I've played around with event loop from the agent for some time and haven't found nicer way to enqueue a task/control agent's event loop.
Hope it works for you.
@TomTom101 you'd want to update your client SDKs to the latest version. this is a new feature.
@hoangtran98 this isn't gRPC, but LiveKit's own RPC protocol. it works across all browsers and will be supported by all LiveKit SDKs. docs are here
@davidzhao thanks for that. I will give it a try.

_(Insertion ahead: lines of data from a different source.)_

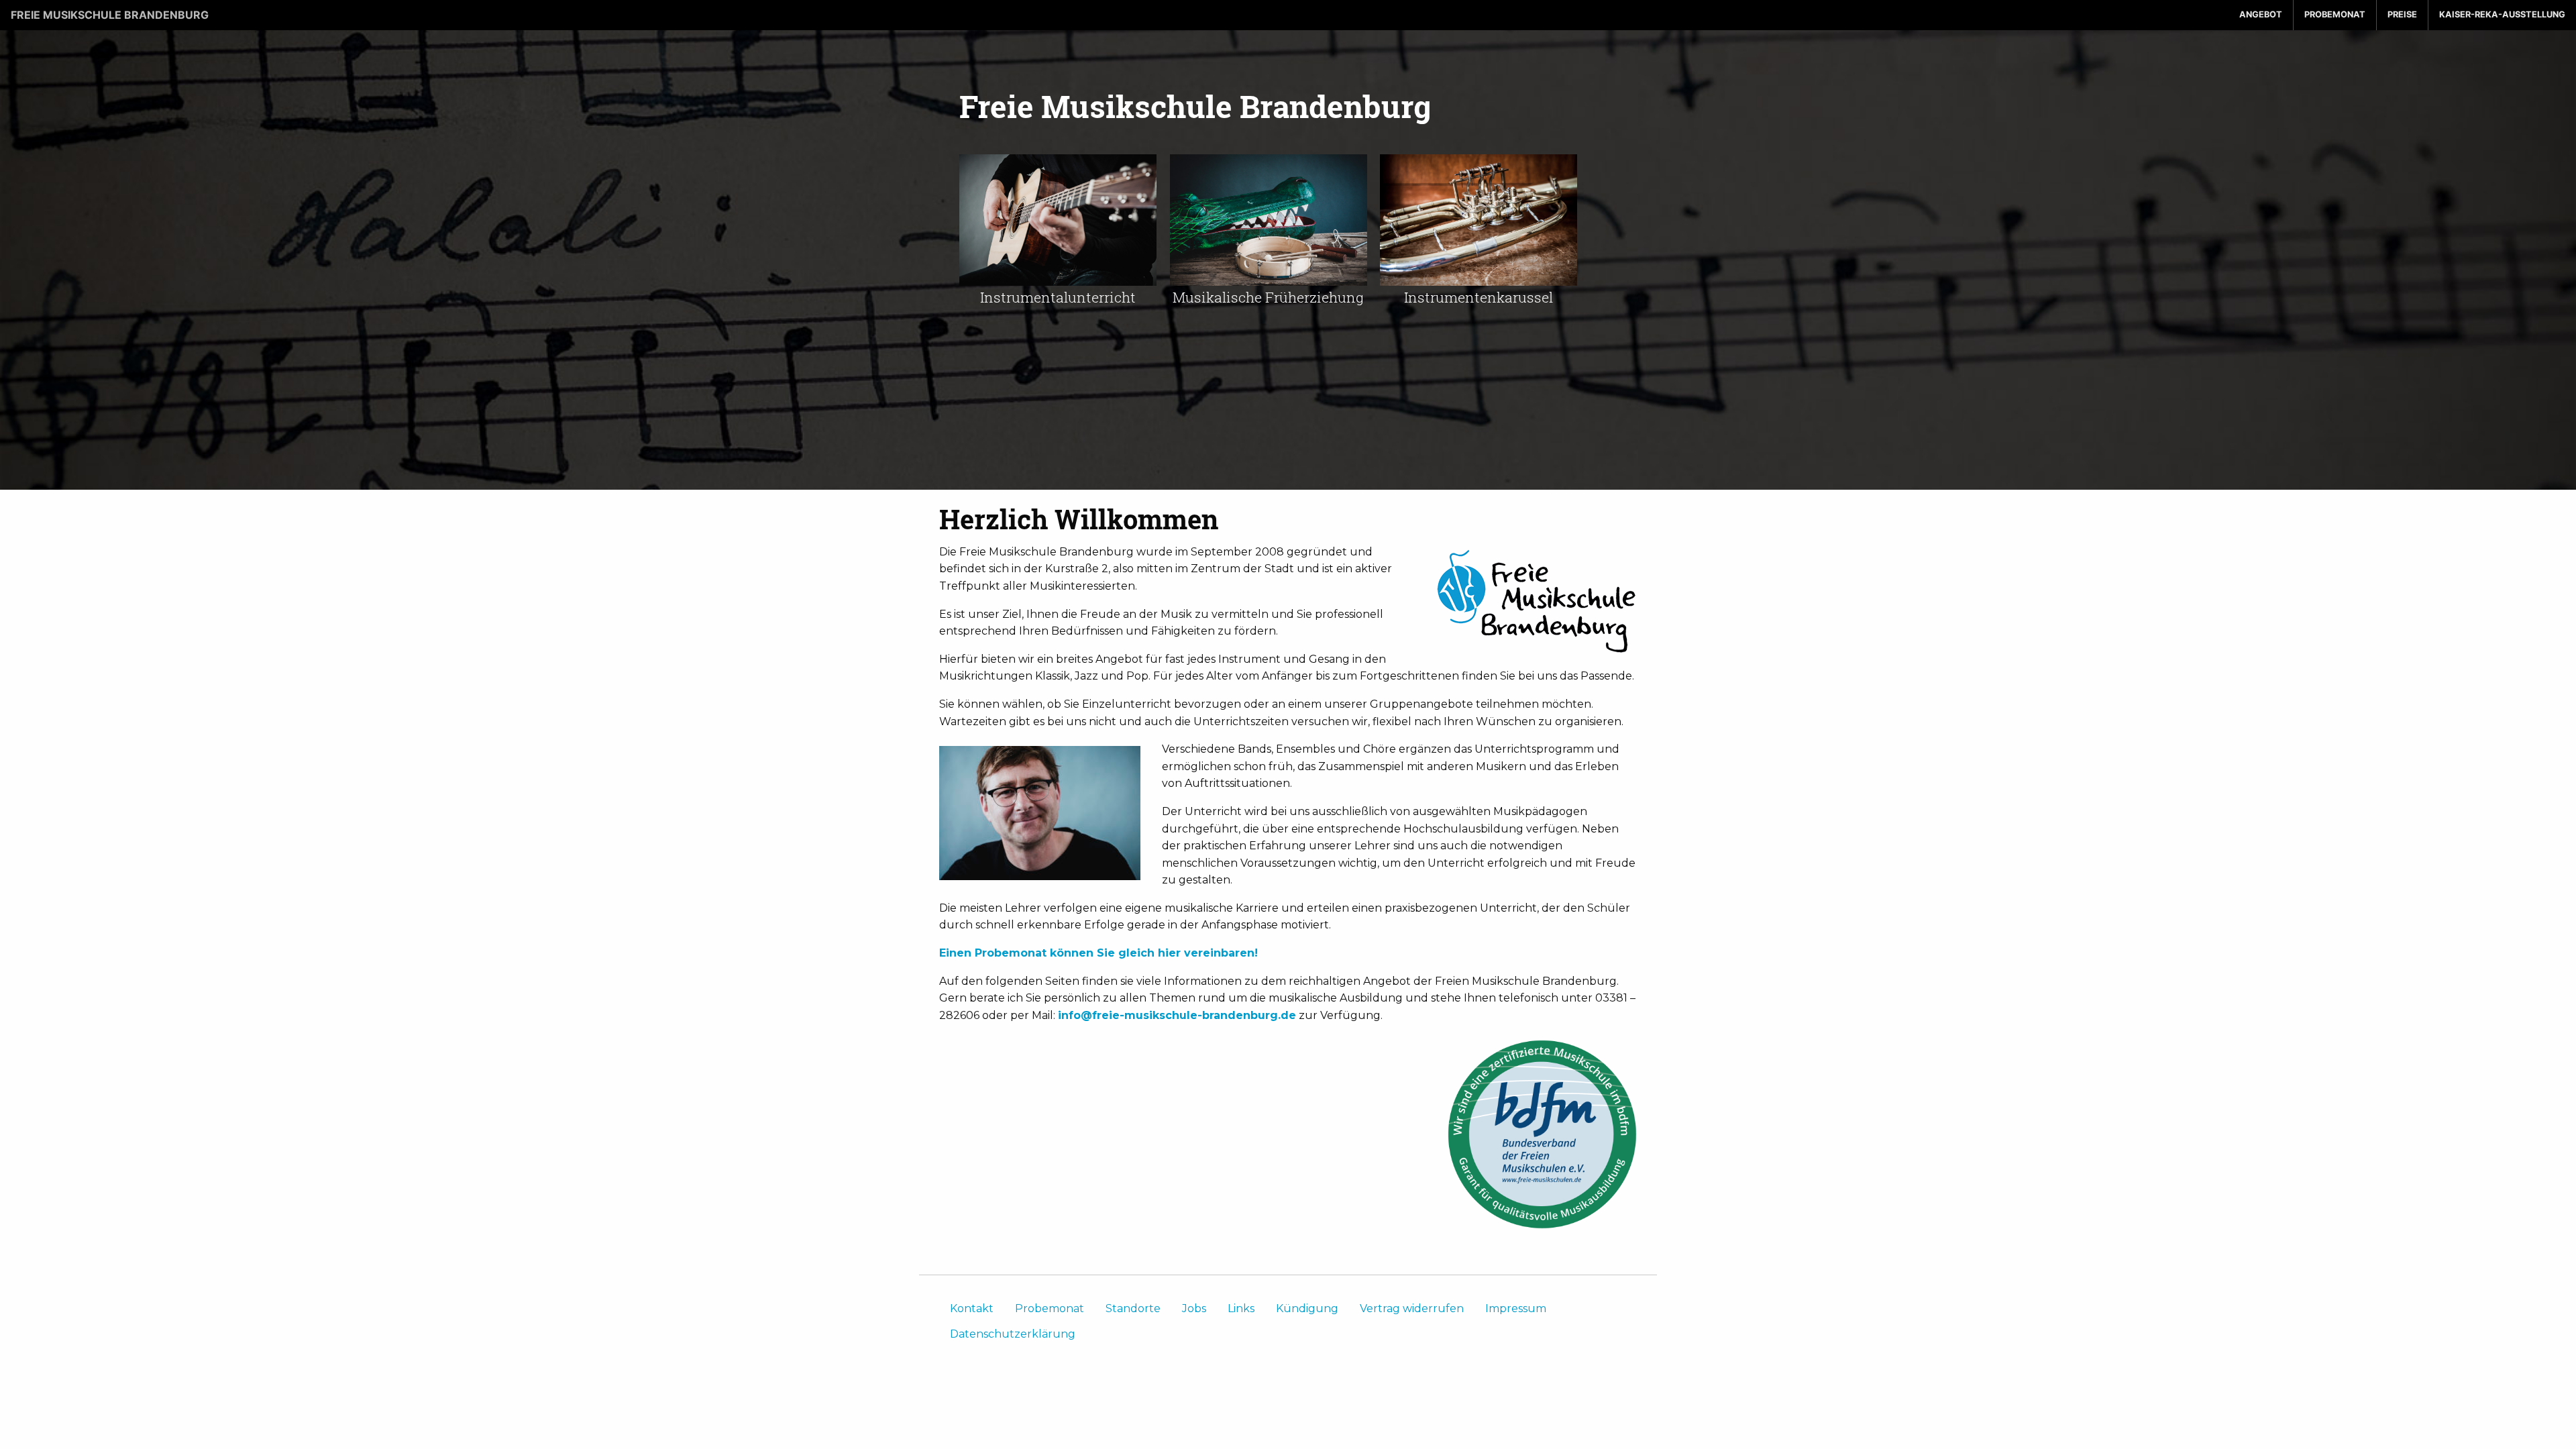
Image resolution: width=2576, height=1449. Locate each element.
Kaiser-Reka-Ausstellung (2502, 14)
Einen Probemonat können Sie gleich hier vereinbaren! (1098, 953)
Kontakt (972, 1308)
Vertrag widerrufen (1412, 1308)
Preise (2402, 14)
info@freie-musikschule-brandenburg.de (1177, 1015)
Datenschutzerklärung (1012, 1334)
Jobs (1194, 1308)
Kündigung (1307, 1308)
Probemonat (2334, 14)
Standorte (1133, 1308)
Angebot (2260, 14)
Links (1241, 1308)
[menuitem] (2261, 15)
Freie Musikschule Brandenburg (110, 14)
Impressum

@davidzhao Thanks, getting there! Seems VS Code just fooled me, it's all there. When trying a dummy send from the server agent, I get RPC call failed: RPC not supported by server.
Which "server" is this message referring to, and what can I do about it!
Thanks a bunch!
are you using LiveKit Cloud? In this case it's stating the livekit server version is incompatible
I just realized the stupidity of my question. :) My local livekit server is now updated to 1.8.0, works like a charm! I totally forgot it running in the background all the time … Thank you so much!